No. 209 Squadron

Might and Main

No. 209 Squadron badge
ⓘ licence & creditRoyal Air Force (Public domain), via Wikimedia Commons
Group
No. 18 Group
Command
Coastal Command
Home station
RAF Castle Archdale/Lough Erne

In the database: 4 aircraft · 1 service member · 1 sortie.

History

No. 209 Squadron entered the Second World War as a general reconnaissance flying boat unit within Coastal Command’s No. 18 Group, moving from its pre-war base at RAF Felixstowe to Invergordon and then Oban for North Atlantic and North Sea patrols.

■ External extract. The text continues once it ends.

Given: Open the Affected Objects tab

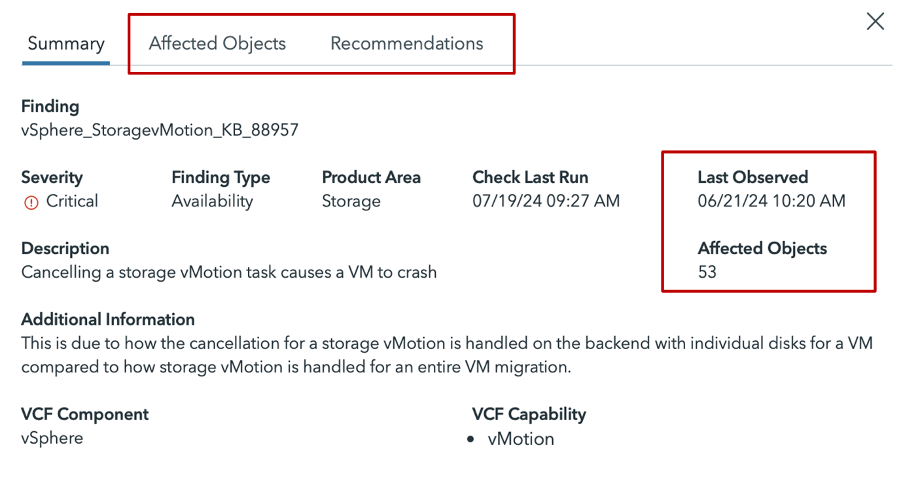Looking at the screenshot, I should click(x=217, y=44).
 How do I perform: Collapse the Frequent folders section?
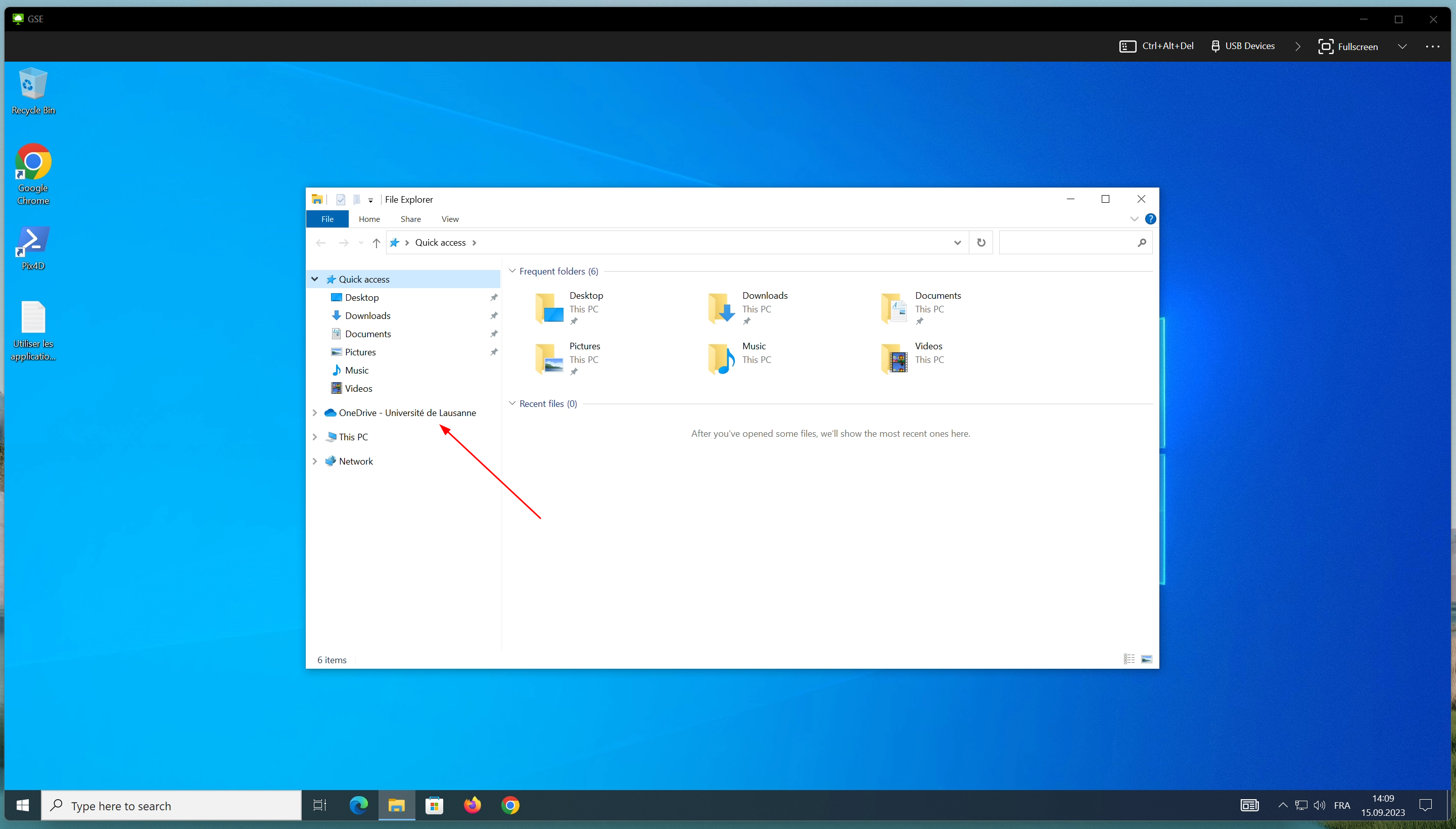coord(512,271)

Equipped initially with the troublesome Saro Lerwick and the ageing Stranraer, the squadron re-equipped with Consolidated Catalinas in 1941 and flew anti-submarine sweeps from RAF Castle Archdale on Lough Erne, using the Donegal Corridor over neutral Eire to reach the open Atlantic. A crew from 209 Squadron located the German battleship Bismarck on 26 May 1941; the aircraft carried American naval personnel, then still officially neutral. The squadron sank U-452 in August 1941 and kept watch over the surrendered U-570 days later. From mid-1942 it transferred to East Africa under No. 207 Group, ranging across the Indian Ocean from detachments in South Africa, Madagascar, Oman, and the Seychelles. Re-equipped with Short Sunderlands in early 1945 and moved to Ceylon, the squadron ended the war harassing Japanese coastal shipping off Burma and Malaya.